May 25, 2010 in Nation/World

Human error may be cause of plane crash

Flight conditions seemed normal, official says
Aijaz Rahi Associated Press
 
Associated Press photo

Marina Fernandes, second right, wails as she holds a photo of her brother Naveen Fernandes, who died in the Air India Express plane crash in Mangalore, in the southern Indian state of Karnataka, Monday.
(Full-size photo)

MANGALORE, India – Human error might have caused the crash of an Air India Boeing 737-800 plane that killed 158 people over the weekend, India’s civil aviation minister said Monday.

Weather conditions and other factors at the time the plane reached its destination “looked absolutely normal for a regular touchdown and a safe landing,” Civil Aviation Minister Praful Patel told the CNN-IBN television news channel.

“You can’t rule out a human error factor,” Patel said.

Only an inquiry could establish what exactly went wrong as the aircraft overshot the hilltop runway and crashed and plunged over a cliff and into a ravine at dawn Saturday on the outskirts of the southern Indian city of Mangalore, he said.

Of the 166 passengers and crew aboard, only eight people survived the crash.

Patel said there was no rain in the area and visibility was good at the time of the plane’s landing.

Investigators and aviation officials searched through the wreckage of the Boeing 737-800 strewn across a hillside to try to determine the cause of India’s worst air disaster in more than a decade.
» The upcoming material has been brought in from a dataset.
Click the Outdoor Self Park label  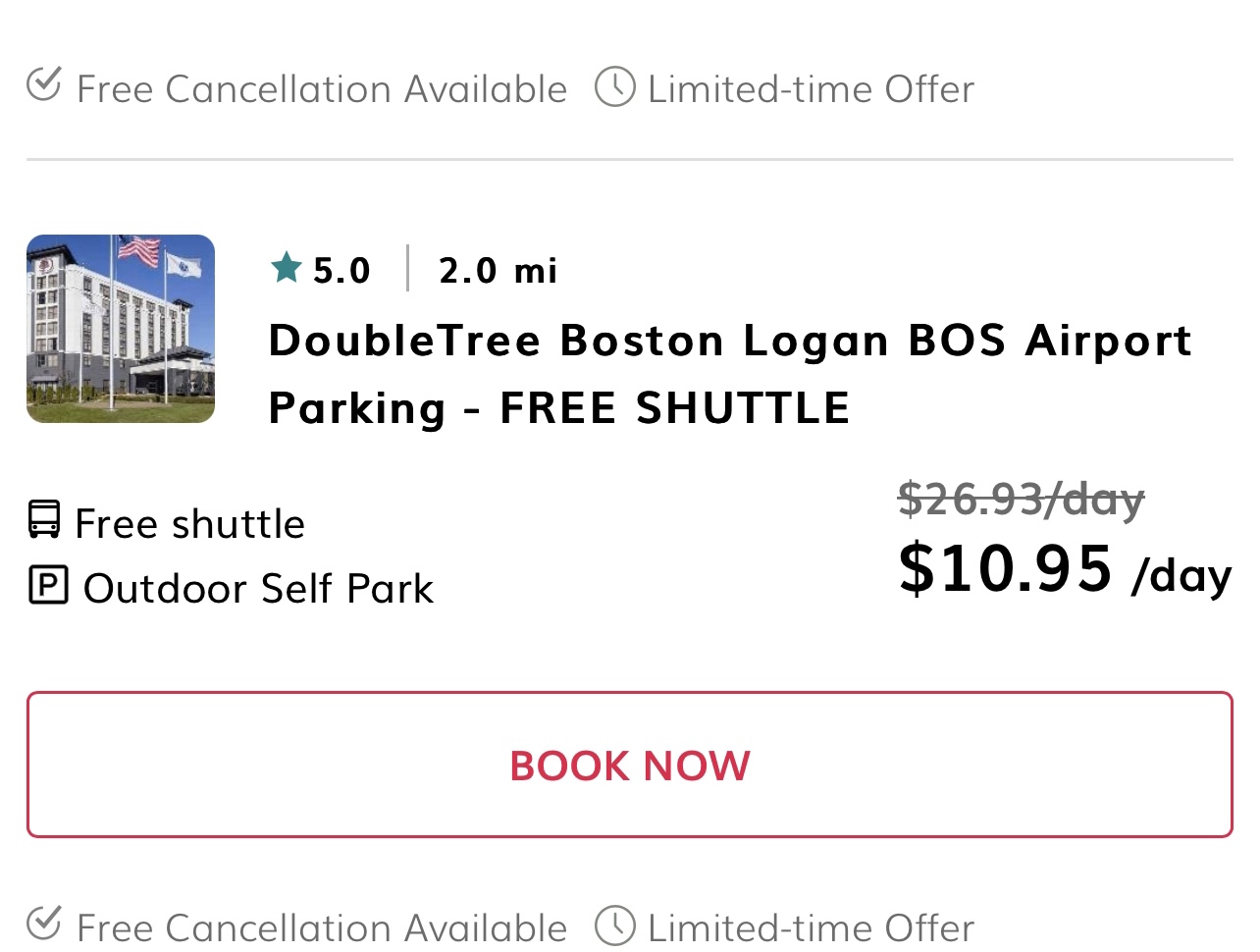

They recovered the cockpit voice recorder, which they hope will give them important clues, the Press Trust of India news agency reported.

A four-member U.S. forensic team also arrived in India to help in the investigation, said Harpreet Singh, an Air India spokeswoman.
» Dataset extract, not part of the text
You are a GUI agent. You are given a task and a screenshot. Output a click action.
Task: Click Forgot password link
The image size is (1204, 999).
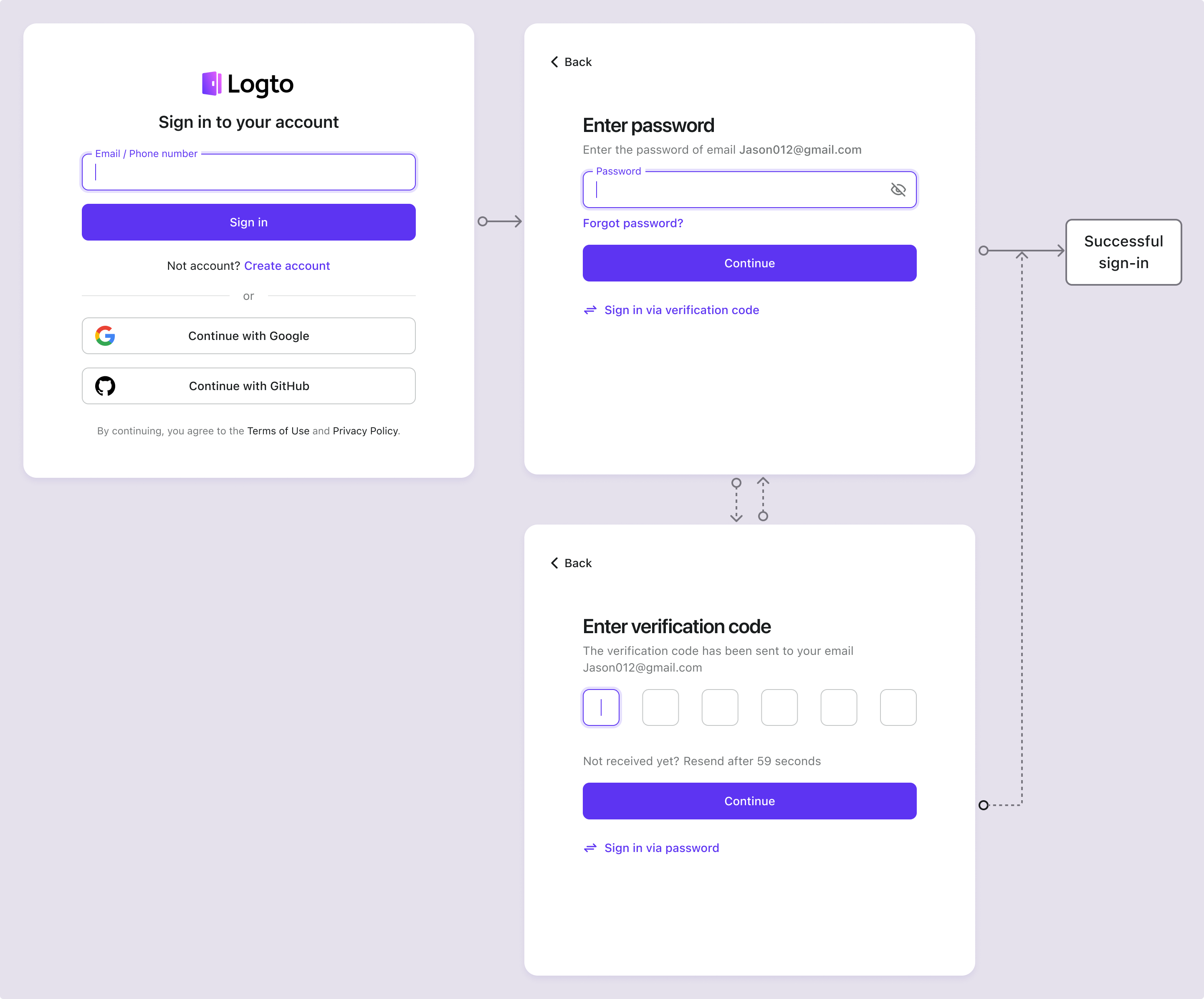(632, 223)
By Sunday evening, 146 of the 158 bodies had been identified and given to grieving relatives for burial, said Arvind Jadhav, Air India’s chairman and managing director.
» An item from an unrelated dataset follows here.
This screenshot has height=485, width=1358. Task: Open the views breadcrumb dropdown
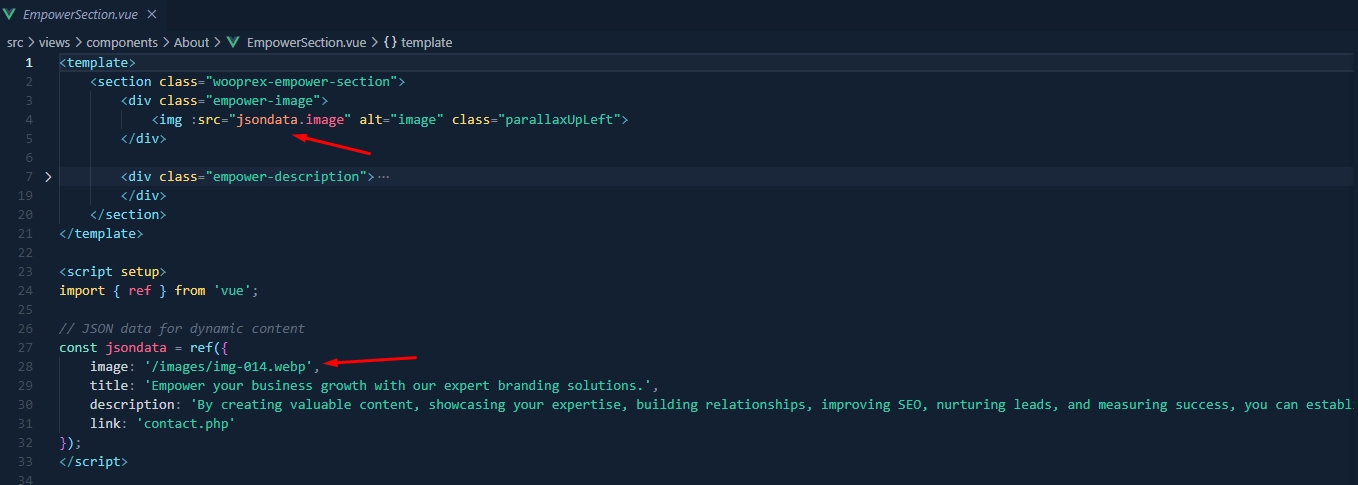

Doctors were conducting DNA tests on 22 bodies that were so badly burned that relatives could not identify them, said Suresh Babu, an official at Wenlock hospital in Mangalore. They included a 2-year-old boy.

The black box would be sent to New Delhi for decoding and further investigations, officials said.

Aviation experts said the eight survivors were seated in the center of the aircraft, near where it broke open, and they managed to get out before a fireball engulfed the plane.